Better would be to just have the Scope class take a single function to run and establish multiple stack entries for them. This would be my version:
#include <cstdio>
template <typename tFunc>
class ScopeFunc {
private:
tFunc mFunc;
public:
ScopeFunc(tFunc func) : mFunc(func) {}
~ScopeFunc() {
mFunc();
}
};
template <typename tFunc>
ScopeFunc<tFunc> on_return(tFunc func)
{
return ScopeFunc<tFunc>(func);
}
int main() {
auto first = on_return([]() { std::puts("first"); });
auto second = on_return([]() { std::puts("second"); });
std::puts("Hello");
}
Note that this is C++11, using lambdas. Also that the output will be reversed from your expectation since it's a lifo, but that's probably actually what you want for real deferred behaviour and not text output.
It also optimizes nicely, which yours may not because the loop unrolling may be complicated and there's a higher chance of aliasing of the function pointers in the vector:
Good idea, this definitely accomplishes the same functionality, but it's done at runtime, rather than the compiler knowing all the functions at compile time.
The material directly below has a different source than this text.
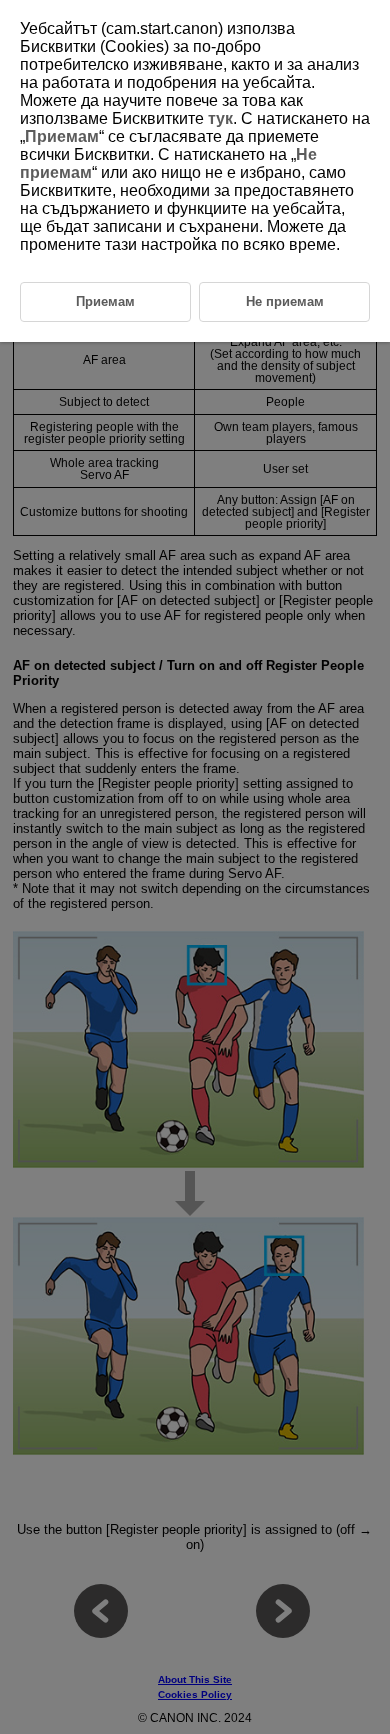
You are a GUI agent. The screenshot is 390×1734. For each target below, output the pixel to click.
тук (220, 118)
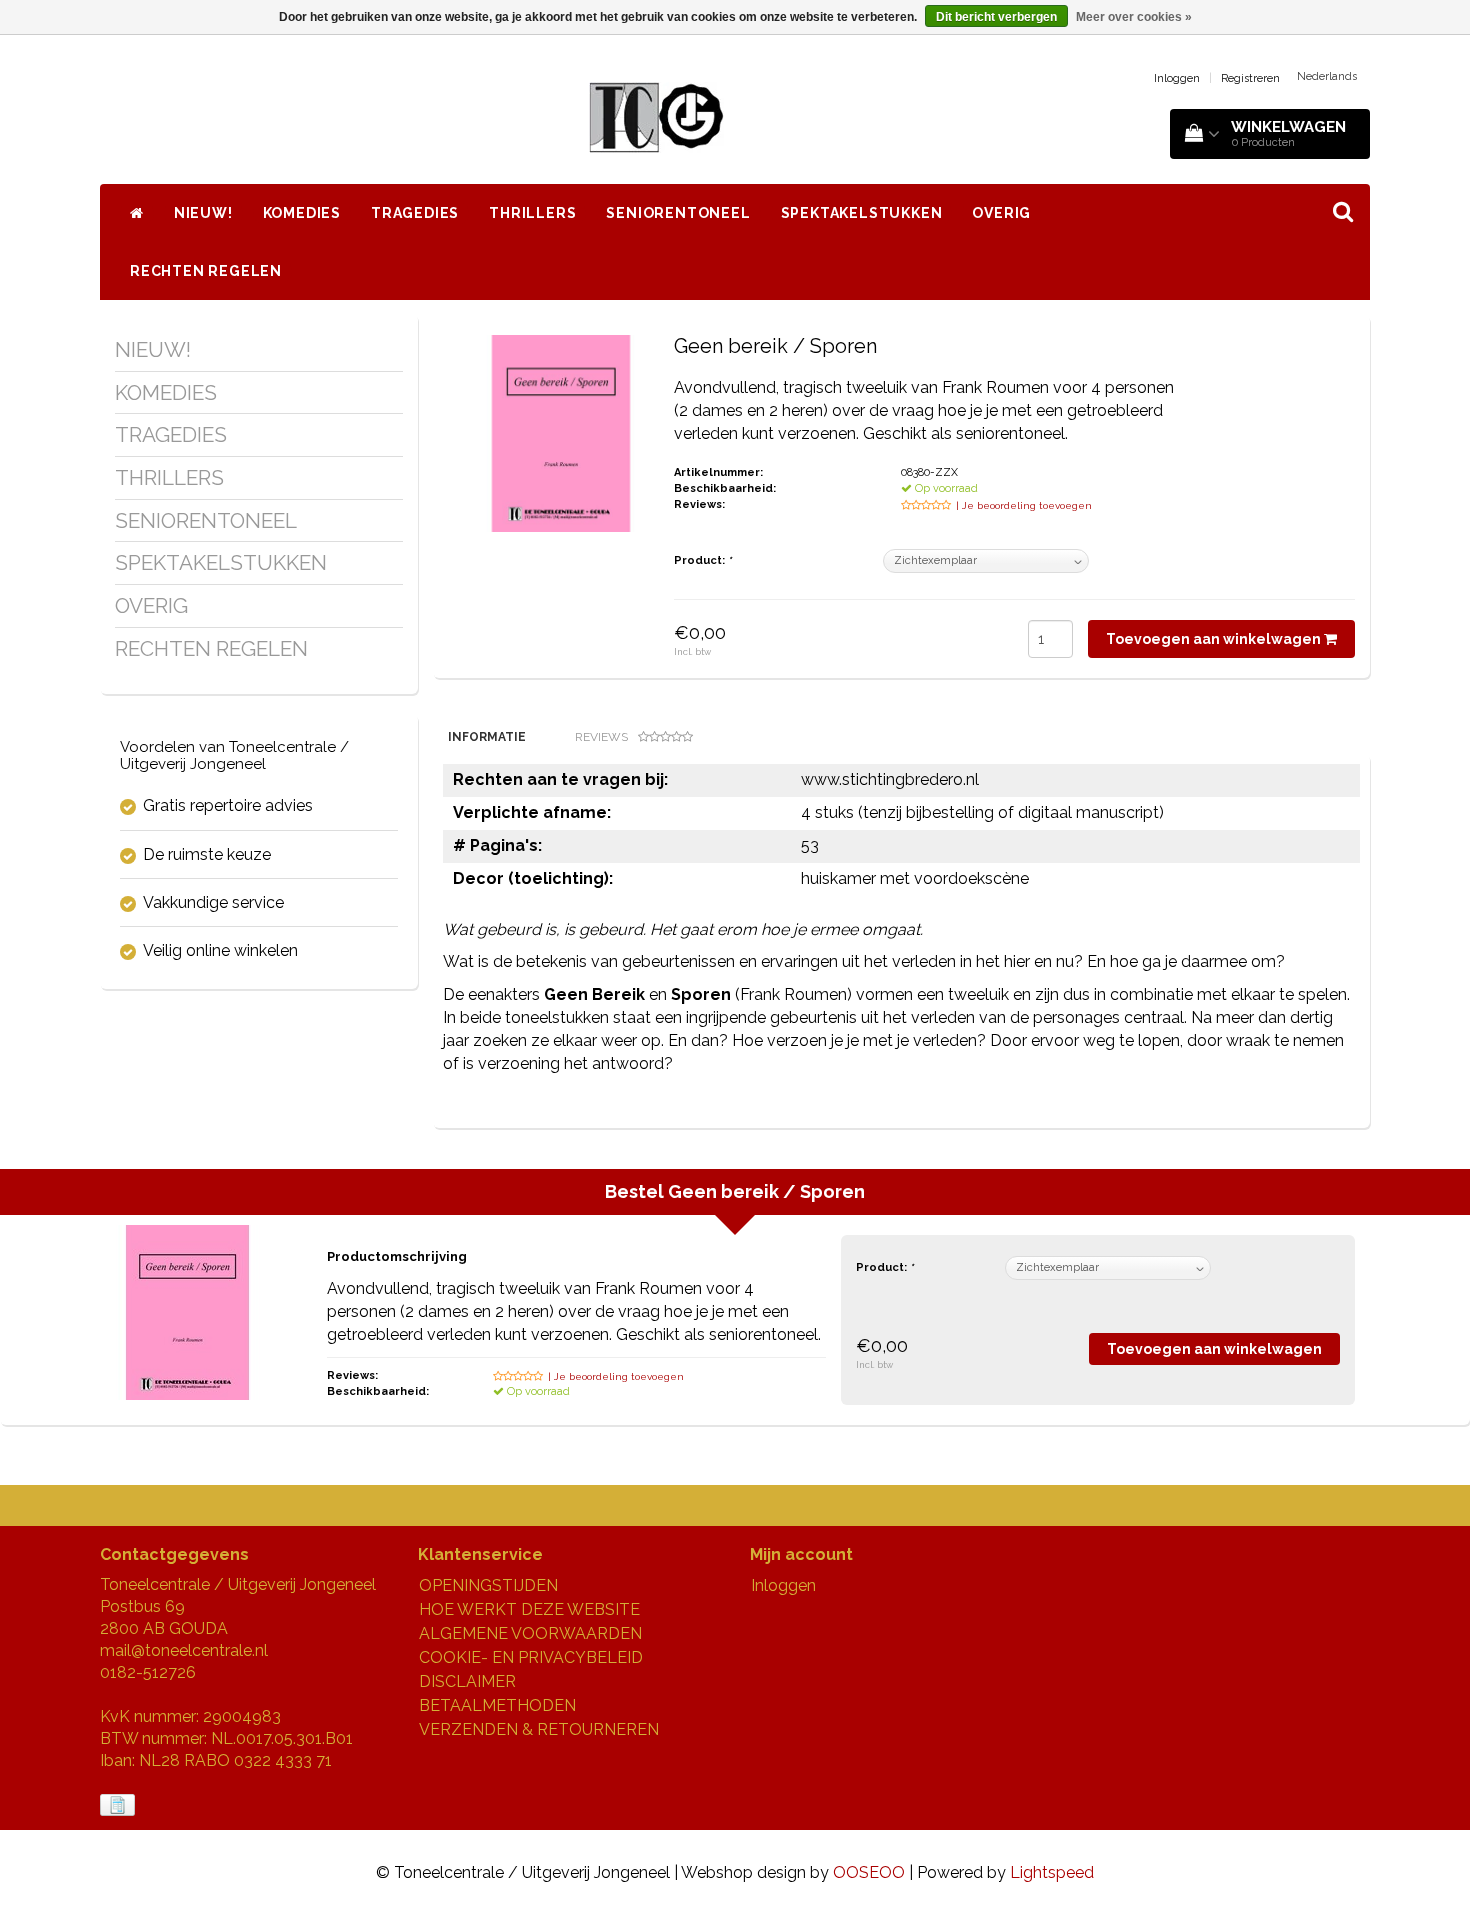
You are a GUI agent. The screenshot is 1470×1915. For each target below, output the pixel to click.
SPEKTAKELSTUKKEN (862, 213)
Perhaps a minor difference for most cases, though...
I would still prefer a C extension... Perhaps I should just use Go these days, though ironically all these memory allocation policies are useless in a GC language.
You underestimate the compiler. This formulation might be tricky, but the version I just posted (adjacent to this post) definitely leaves the compiler knowing exactly what's going to be called when the function exits.
No. The C vs C++ question is simple language vs comprehensive language. A simple language might be preferred for various reasons. For example, code is easier to review, which is Linus Torvalds argument. Bindings to other languages are easier to create. Compiler is simpler, which might be important for embedded and high-reliability jobs.